# WHAT IS BEING ASKED:
Go to the line below containing "This screenshot has width=648, height=1217." and print exactly from there through the line containing "Click the provider", both included. Print nothing else.

[Records drawn from a dataset]
··········
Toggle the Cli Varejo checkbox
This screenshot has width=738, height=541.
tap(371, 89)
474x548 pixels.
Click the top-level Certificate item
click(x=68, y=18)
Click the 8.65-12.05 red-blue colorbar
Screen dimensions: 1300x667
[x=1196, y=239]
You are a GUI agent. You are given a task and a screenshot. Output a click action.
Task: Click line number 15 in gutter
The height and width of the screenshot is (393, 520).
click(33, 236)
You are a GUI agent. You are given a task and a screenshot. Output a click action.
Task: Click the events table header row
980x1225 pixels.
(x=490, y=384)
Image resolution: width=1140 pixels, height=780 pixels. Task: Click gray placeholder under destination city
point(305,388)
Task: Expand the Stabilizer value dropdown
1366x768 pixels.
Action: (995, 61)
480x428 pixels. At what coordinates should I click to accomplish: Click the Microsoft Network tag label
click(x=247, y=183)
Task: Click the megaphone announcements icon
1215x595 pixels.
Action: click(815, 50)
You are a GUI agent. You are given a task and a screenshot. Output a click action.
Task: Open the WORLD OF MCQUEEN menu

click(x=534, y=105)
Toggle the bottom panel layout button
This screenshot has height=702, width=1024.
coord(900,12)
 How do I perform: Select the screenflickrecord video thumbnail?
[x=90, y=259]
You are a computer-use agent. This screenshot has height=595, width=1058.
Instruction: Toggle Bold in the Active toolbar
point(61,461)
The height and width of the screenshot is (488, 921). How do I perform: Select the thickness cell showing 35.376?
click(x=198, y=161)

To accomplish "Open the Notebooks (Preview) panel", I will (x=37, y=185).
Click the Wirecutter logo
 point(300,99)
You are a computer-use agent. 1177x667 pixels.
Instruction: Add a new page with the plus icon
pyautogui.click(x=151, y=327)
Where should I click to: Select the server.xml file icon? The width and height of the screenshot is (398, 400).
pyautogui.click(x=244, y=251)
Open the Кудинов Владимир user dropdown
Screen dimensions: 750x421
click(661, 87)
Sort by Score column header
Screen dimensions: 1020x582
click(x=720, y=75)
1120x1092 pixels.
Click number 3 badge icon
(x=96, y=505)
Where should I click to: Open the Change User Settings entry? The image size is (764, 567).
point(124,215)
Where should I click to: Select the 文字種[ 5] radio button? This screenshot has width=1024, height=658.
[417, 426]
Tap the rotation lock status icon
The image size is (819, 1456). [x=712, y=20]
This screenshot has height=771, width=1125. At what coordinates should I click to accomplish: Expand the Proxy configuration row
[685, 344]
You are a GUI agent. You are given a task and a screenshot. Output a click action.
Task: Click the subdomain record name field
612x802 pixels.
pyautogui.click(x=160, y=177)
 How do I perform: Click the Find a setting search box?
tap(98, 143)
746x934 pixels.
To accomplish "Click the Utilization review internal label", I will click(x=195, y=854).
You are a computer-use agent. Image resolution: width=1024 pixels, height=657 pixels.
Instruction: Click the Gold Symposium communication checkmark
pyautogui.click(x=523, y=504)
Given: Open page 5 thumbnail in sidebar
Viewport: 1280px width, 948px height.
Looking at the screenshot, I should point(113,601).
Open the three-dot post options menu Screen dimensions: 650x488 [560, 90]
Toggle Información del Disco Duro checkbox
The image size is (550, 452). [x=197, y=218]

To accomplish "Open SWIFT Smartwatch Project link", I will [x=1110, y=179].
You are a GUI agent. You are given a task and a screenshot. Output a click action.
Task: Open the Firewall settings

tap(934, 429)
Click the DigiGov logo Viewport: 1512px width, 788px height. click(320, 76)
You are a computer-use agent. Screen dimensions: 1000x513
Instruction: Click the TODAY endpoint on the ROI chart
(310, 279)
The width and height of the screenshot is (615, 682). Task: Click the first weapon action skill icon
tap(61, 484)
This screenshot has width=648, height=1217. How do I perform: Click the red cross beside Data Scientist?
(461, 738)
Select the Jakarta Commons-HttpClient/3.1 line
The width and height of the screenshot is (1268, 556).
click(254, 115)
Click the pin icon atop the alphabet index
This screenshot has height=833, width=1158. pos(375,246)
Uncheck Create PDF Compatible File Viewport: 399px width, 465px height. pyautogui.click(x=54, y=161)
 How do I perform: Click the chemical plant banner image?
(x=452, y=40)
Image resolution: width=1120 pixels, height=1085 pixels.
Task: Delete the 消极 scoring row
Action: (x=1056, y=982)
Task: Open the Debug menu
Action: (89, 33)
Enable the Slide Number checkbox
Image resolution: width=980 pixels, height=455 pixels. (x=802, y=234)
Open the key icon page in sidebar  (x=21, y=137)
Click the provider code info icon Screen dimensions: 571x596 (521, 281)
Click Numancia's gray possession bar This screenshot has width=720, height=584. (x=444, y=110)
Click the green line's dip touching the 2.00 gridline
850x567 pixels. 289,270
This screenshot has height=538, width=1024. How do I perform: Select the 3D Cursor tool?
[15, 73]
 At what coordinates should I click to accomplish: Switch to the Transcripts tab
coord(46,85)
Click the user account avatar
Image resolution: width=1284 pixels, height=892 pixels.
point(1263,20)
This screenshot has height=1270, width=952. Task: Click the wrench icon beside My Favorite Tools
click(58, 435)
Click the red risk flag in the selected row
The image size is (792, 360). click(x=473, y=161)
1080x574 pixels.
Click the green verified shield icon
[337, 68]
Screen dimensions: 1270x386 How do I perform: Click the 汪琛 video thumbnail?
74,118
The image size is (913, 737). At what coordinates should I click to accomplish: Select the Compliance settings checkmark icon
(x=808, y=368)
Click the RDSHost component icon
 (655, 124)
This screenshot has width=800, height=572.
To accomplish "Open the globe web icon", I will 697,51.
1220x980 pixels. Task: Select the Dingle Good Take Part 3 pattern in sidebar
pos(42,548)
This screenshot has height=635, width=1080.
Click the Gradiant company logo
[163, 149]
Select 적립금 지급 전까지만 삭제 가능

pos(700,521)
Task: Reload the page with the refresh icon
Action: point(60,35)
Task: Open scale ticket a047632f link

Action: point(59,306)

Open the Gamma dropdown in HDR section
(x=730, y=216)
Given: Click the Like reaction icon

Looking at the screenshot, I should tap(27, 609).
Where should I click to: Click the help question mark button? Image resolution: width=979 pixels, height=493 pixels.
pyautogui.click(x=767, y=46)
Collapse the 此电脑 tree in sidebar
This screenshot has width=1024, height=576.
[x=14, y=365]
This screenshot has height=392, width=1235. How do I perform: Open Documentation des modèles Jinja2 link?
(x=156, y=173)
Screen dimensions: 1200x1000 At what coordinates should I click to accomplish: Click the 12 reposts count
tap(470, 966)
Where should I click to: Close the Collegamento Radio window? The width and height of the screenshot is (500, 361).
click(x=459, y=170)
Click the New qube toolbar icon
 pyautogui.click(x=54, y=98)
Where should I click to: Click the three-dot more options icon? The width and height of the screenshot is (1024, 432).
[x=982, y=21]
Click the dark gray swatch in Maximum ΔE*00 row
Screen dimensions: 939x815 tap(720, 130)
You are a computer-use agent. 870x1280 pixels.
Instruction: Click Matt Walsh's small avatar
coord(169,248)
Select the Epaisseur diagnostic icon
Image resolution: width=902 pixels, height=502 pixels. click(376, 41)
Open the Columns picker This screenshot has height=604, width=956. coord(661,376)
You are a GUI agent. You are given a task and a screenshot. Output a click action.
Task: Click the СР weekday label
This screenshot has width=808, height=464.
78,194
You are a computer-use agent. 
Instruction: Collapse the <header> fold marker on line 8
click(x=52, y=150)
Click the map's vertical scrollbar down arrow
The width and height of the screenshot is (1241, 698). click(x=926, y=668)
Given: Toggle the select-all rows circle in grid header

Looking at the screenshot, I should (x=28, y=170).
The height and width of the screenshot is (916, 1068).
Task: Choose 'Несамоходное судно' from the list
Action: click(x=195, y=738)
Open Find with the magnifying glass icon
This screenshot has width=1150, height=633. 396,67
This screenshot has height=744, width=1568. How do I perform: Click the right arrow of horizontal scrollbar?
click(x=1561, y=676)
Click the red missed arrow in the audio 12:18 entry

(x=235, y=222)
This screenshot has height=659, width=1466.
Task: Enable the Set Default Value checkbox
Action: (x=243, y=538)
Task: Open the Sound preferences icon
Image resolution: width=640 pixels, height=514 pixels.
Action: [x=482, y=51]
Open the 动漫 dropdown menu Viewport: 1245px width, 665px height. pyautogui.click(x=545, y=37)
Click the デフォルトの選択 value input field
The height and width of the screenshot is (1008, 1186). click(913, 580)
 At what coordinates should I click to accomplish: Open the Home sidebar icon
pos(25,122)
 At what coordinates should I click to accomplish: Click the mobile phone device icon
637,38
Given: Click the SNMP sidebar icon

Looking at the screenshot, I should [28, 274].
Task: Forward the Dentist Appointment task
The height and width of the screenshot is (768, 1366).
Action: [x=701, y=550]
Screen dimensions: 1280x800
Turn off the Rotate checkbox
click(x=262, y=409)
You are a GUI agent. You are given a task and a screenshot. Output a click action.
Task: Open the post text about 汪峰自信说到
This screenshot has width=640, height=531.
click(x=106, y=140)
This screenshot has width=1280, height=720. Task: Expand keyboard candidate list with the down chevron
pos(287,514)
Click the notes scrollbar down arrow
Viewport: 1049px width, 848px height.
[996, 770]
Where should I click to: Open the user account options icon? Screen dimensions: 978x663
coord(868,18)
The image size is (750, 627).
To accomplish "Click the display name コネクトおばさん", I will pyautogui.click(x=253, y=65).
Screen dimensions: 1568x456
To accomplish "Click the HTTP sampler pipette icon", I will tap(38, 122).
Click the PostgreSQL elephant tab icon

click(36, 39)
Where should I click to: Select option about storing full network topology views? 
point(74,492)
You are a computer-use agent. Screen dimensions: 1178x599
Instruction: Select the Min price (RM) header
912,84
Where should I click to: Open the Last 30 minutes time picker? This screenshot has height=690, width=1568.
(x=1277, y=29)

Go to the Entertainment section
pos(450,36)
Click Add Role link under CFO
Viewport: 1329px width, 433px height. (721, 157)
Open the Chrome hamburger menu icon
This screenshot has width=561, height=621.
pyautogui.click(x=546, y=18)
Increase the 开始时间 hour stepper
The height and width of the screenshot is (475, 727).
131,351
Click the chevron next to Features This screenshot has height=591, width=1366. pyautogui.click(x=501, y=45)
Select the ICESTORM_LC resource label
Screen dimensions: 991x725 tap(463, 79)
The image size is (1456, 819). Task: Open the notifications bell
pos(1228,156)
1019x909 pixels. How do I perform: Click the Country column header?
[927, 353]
··········
# SOLUTION TO THIS EXERCISE:
This screenshot has width=648, height=1217. How do I perform: Click the red cross beside Data Scientist?
(461, 738)
Select the Jakarta Commons-HttpClient/3.1 line
The width and height of the screenshot is (1268, 556).
click(254, 115)
Click the pin icon atop the alphabet index
This screenshot has height=833, width=1158. pos(375,246)
Uncheck Create PDF Compatible File Viewport: 399px width, 465px height. pyautogui.click(x=54, y=161)
 How do I perform: Click the chemical plant banner image?
(x=452, y=40)
Image resolution: width=1120 pixels, height=1085 pixels.
Task: Delete the 消极 scoring row
Action: (x=1056, y=982)
Task: Open the Debug menu
Action: (89, 33)
Enable the Slide Number checkbox
Image resolution: width=980 pixels, height=455 pixels. (x=802, y=234)
Open the key icon page in sidebar  (x=21, y=137)
Click the provider code info icon Screen dimensions: 571x596 (521, 281)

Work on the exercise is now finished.